Hazırlıklarımızı yapıp suya girdik görüş
mesafesi oldukça iyi...
Zıpkınımın lastiğini çektim bir terslik var mil atıyor!...
Gökhan dedim Gürhan'ın zıpkınını ver benimki bozuk,
tabii zıpkının içi yağlanır mı ne adamsın bozdun işte
ben de getirmedim kardeşimin zıpkınını
---------
--------
--------
--------
--------- -------
5 kişiydik
Ersin(beyincik),
Mehmet(beyin), Kerem, Gökhan ve ben (
isyancı
organlar)... daha önce tekneyle başka arkadaşlarımla gittiğim
yarım adaya (Kokar, diğer adı dalyan) gitmeye koyulduk. deniz göründü,
araba yolu diye bişi yok tabi ki hava da kararmaya başladı sular
da yükselmeye, bir yola saptık iki yanımız suyun yükselmesiyle
oluşan doğal kanallarla çevriliydi. git git bulamadık yolumuzu
en sonunda bir yere geldik ki gitmemize olanak yok, hatta oranın
yerlileriyle de karşılaştık, bize buradan sonra yolun olmadığını
ve geri dönmemizi söylediler ki bir de baktık tanıdık arkadaş
!!! çok memnun olduk..
Bize arabayı burada bırakmamızı gideceğimiz yerin
yakın olduğunu istersek onların kürekli kayıklarından
birini kullanabileceğimizi söylediler
İyi de karanlıkta yürümektense kayığa binmeyi herkes
tercih ediyordu, kim binecekti kayığa...
Aramızdaki zevzeklerden ersin ve Gökhan atladılar kayığa
bütün eşyalarımızı yükledik kayığa biz de çamura
bata çıka yol alacaktık...
Kayığa binen ersinin kucağında sadece elimizde sınırlı
sayıda bulunan gömlekli lüks ve Gökhan'ın elinde kürek çek Allah çek...
en rahatımız o.....
Hatta keyif sigarası yakmak için lüks e uzanıp lüksün gömleğini
düşürecek kadar rahat..... herkes gömlek düşürdükten sonra
gerilmişti... akıntı da vardı en iyisi olduğumuz yerde
konaklamaktı
Geceyi sazlıklardan yaptığımız çadırda geçirdik,
bize ikram edilen bir hayli balığı da temizlemeden boklu kebap
yaptık yedik.....
Bu olaylar sırasında da Mehmet' in herkese şunu bunu yapın
demesi bizi sinir ettiği gibi Ersin' in de yaverlik yapıp Mehmet'i
desteklemesi artık son noktaydı
Bunlara bir oyun yapıp yaptıklarını ödetecektik...

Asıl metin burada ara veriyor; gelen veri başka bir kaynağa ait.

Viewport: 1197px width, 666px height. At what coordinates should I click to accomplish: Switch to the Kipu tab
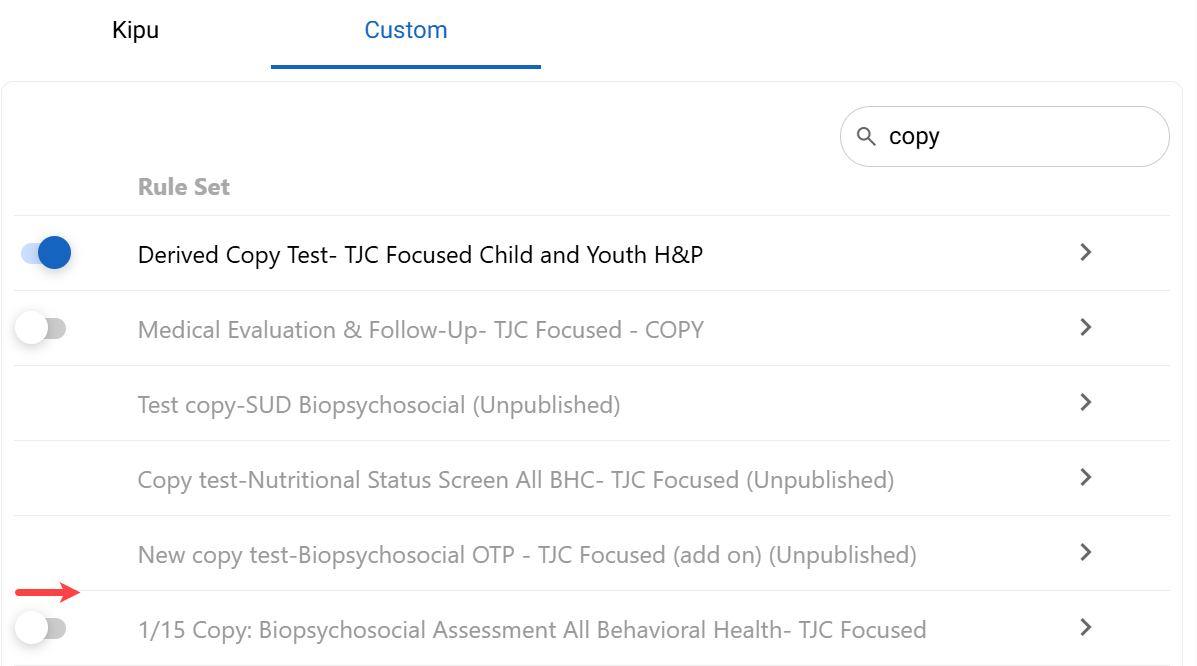pos(135,30)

Ertesi sabah herkes uykusuz uyandı... tabii önceden yatan Ersin ve Mehmet olduğu için
Gökhan ve ben uykusuzluktan ölüyorduk. Kerem ise
her ortamda rahat......
Öğlen Yumurtalığa, eve vardık beyin bişiler yiyelim
diye tutturdu, beyincik de... biz bir şey yapma taraftarı değildik...

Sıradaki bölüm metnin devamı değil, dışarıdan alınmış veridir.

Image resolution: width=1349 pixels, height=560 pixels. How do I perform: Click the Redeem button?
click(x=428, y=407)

baktık bunlar yukarı yatak odalarına çekildiler deliksiz uyku çekerlerken
biz de hain planımıza başlamıştık kalan nefis balıkları
kızartıp yemek gibi.....
Yemek harikaydı en baba balıkları yemiştik ama daha da
harikası beyin ve beyinciğin kalıntıları bulduğu
andaki yüz ifadesiydi....
Plan muhteşemdi...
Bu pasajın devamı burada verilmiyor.